Wednesday, 25 August 2010

The Caerphilly Mafia

It is one of those Dad conversations that I wasn't quite expecting when he sat me down and told me he was in the Mafia.

There is no Italian, Sicilian, New Jersey-ian in my Dad. He's Plymouth-onian. Even the accent isn't right when he says "I'm gonna chisel your knee-caps....my lover."

It has come as a bit of a shock to discover his weekly meetings with "the boys", wasn't just about beer and women but about controling the boroughs crime. Apparently you need to get the balance right in terms of how much crime you create and deal with at the same time. You have to keep crime at a level that still creates employment for those that fight it but not too much that they actually solve crime.

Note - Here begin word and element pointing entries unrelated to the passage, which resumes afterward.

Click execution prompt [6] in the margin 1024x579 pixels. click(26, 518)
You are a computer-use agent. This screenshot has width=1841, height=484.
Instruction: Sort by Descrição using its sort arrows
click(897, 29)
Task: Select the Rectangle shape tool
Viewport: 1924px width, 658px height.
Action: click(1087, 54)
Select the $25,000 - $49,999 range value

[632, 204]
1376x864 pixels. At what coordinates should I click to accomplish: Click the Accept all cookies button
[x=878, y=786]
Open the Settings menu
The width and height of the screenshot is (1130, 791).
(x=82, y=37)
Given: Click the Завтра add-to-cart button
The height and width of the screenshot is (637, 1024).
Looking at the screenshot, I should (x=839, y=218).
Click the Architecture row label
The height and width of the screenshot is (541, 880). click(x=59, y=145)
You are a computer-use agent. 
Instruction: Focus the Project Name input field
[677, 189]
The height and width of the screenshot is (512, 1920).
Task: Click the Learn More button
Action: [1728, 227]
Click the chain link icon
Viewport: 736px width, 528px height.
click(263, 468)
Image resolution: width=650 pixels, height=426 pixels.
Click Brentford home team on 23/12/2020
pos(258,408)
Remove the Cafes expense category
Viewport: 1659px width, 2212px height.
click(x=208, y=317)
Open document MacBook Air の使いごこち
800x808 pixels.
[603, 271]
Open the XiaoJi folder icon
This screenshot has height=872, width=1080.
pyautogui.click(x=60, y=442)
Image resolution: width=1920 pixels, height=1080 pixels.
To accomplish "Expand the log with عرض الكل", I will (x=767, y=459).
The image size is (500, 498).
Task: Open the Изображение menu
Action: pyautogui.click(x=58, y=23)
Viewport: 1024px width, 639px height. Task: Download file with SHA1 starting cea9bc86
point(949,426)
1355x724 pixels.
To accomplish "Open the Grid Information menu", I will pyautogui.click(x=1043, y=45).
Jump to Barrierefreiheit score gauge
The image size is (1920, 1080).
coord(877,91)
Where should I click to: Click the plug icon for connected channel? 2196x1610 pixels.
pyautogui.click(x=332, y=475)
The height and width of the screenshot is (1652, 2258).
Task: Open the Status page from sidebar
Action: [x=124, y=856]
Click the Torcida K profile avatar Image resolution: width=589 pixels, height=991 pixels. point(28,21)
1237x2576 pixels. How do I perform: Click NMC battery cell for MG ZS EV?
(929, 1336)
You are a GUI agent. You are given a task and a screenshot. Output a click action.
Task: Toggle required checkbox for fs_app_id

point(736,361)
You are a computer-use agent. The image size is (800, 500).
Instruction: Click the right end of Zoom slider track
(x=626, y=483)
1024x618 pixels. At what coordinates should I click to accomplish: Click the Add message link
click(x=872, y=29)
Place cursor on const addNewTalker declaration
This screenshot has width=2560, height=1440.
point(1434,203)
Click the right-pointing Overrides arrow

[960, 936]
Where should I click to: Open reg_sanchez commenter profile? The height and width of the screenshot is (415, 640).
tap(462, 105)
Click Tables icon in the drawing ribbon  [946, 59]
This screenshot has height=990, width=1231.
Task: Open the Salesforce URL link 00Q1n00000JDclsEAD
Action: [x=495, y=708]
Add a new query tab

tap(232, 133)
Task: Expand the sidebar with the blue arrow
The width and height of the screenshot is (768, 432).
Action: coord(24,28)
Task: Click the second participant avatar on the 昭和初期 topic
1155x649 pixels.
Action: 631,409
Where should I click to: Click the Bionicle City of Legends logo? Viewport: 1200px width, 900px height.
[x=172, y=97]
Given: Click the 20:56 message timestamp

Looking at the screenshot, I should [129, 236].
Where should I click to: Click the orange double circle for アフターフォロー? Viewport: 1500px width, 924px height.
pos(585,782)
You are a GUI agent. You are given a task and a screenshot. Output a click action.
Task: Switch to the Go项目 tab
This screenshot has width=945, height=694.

If there was no crime a huge industrial employer would be lost. Crime provides jobs. Without crime there would be fewer police, fewer lawyers, fewer judges, fewer insurers, no prison wardens, no hand-cuff manufacturers (may be just the kinky kind). Tailors that supply uniforms, cooks that supply food, car companies that supply...cars would all loose orders, people who build and maintain all the buildings involved. Florists, where would they be if there wasn't a stab victim to remember outside KFC?! It's all about the chain. The chain of crime.
Crime affects us all sometimes directly but more often indriectly and we all end up paying for it, if not emotionally then, financially.

So my father helps to police the borough. He does this by meeting old men in a pub on a friday. These old men are pillars of the local community. Lawyers, judges, police, landlords, businessmen and do-gooders. How exactly they create and solve crime is a mystery I'm yet to uncover. So far I've only been invited to social functions that include a buffet and a pub lock-in but no discussion on the borough takes place. IT'S NOT THE MASONS. Let me just make that clear. However something is going on in the criminal underworld of Bargoed and the wider Caerphilly Borough. There's a battle brewing and I intend to find out how it's won and lost.

JC

Monday, 9 August 2010

Too long away from the pad

This annoys me every few months. I stop writing and then when my diary is at its fullest I wish to pepper this page with waffle. Expect an explosion on words here very shortly.